• [Provided data]
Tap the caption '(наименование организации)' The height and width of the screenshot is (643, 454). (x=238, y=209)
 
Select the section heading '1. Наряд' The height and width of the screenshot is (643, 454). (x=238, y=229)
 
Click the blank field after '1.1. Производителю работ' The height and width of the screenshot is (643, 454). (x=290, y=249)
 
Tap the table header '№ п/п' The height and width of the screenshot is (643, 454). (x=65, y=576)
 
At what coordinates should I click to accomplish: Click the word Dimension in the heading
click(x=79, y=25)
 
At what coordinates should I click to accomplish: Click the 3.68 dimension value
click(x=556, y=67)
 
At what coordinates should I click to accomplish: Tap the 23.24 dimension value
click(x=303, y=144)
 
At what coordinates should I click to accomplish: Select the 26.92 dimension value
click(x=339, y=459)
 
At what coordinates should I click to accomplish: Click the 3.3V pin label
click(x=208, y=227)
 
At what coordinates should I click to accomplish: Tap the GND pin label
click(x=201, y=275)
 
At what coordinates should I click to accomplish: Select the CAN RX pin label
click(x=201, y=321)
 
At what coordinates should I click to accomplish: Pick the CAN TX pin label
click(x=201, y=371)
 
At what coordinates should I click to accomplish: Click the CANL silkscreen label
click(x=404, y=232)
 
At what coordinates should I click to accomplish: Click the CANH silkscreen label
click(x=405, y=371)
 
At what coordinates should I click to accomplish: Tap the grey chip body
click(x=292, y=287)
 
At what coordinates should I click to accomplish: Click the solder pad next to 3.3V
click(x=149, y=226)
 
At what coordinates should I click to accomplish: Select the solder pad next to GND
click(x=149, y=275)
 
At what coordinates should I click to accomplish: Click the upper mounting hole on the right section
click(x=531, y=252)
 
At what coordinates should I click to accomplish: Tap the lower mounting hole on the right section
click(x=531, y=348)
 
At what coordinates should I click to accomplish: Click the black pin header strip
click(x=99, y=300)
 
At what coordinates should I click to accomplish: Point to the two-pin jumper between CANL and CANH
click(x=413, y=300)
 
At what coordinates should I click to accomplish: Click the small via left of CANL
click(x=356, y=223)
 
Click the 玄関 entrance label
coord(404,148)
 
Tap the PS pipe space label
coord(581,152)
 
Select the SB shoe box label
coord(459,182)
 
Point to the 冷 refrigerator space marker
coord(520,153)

• [Task description] Please copy all of the data above line for line, changing nothing.

• [Response to this task]
Tap the caption '(наименование организации)' The height and width of the screenshot is (643, 454). (x=238, y=209)
 
Select the section heading '1. Наряд' The height and width of the screenshot is (643, 454). (x=238, y=229)
 
Click the blank field after '1.1. Производителю работ' The height and width of the screenshot is (643, 454). (x=290, y=249)
 
Tap the table header '№ п/п' The height and width of the screenshot is (643, 454). (x=65, y=576)
 
At what coordinates should I click to accomplish: Click the word Dimension in the heading
click(x=79, y=25)
 
At what coordinates should I click to accomplish: Click the 3.68 dimension value
click(x=556, y=67)
 
At what coordinates should I click to accomplish: Tap the 23.24 dimension value
click(x=303, y=144)
 
At what coordinates should I click to accomplish: Select the 26.92 dimension value
click(x=339, y=459)
 
At what coordinates should I click to accomplish: Click the 3.3V pin label
click(x=208, y=227)
 
At what coordinates should I click to accomplish: Tap the GND pin label
click(x=201, y=275)
 
At what coordinates should I click to accomplish: Select the CAN RX pin label
click(x=201, y=321)
 
At what coordinates should I click to accomplish: Pick the CAN TX pin label
click(x=201, y=371)
 
At what coordinates should I click to accomplish: Click the CANL silkscreen label
click(x=404, y=232)
 
At what coordinates should I click to accomplish: Click the CANH silkscreen label
click(x=405, y=371)
 
At what coordinates should I click to accomplish: Tap the grey chip body
click(x=292, y=287)
 
At what coordinates should I click to accomplish: Click the solder pad next to 3.3V
click(x=149, y=226)
 
At what coordinates should I click to accomplish: Select the solder pad next to GND
click(x=149, y=275)
 
At what coordinates should I click to accomplish: Click the upper mounting hole on the right section
click(x=531, y=252)
 
At what coordinates should I click to accomplish: Tap the lower mounting hole on the right section
click(x=531, y=348)
 
At what coordinates should I click to accomplish: Click the black pin header strip
click(x=99, y=300)
 
At what coordinates should I click to accomplish: Point to the two-pin jumper between CANL and CANH
click(x=413, y=300)
 
At what coordinates should I click to accomplish: Click the small via left of CANL
click(x=356, y=223)
 
Click the 玄関 entrance label
coord(404,148)
 
Tap the PS pipe space label
coord(581,152)
 
Select the SB shoe box label
coord(459,182)
 
Point to the 冷 refrigerator space marker
coord(520,153)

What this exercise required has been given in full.